- Task goal -
Find the word "accomplish" in the data. Return every line where it appears.
+--
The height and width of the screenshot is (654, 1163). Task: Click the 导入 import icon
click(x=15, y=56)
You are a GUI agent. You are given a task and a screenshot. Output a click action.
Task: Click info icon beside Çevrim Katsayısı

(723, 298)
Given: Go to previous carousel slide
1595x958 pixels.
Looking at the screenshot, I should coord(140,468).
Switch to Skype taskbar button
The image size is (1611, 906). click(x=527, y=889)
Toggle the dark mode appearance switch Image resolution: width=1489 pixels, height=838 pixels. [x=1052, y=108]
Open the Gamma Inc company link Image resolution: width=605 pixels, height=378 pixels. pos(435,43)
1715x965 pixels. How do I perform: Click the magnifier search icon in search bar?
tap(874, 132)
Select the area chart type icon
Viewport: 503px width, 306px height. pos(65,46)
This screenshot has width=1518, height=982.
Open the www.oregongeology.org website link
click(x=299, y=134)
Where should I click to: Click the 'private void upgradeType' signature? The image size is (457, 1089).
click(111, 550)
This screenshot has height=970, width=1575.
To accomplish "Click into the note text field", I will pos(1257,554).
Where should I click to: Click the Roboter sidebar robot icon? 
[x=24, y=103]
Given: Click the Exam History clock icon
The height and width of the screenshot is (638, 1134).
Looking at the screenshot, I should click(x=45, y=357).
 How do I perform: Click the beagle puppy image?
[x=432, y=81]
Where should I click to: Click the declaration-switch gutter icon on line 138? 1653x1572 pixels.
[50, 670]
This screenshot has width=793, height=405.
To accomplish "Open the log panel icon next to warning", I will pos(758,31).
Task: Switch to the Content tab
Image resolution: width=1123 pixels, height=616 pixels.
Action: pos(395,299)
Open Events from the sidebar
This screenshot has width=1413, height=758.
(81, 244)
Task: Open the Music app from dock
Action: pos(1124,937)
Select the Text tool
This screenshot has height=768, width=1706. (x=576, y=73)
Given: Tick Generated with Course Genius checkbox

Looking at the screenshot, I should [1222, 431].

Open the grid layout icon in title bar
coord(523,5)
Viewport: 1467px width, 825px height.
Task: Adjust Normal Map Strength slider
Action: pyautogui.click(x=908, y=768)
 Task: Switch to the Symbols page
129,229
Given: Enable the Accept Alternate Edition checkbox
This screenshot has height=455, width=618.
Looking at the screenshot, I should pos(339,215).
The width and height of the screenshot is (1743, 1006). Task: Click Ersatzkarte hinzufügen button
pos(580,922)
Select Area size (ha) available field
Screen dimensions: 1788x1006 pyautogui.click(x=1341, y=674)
+--
- Result below -
To accomplish "Click into the note text field", I will pos(1257,554).
To accomplish "Open the log panel icon next to warning", I will pos(758,31).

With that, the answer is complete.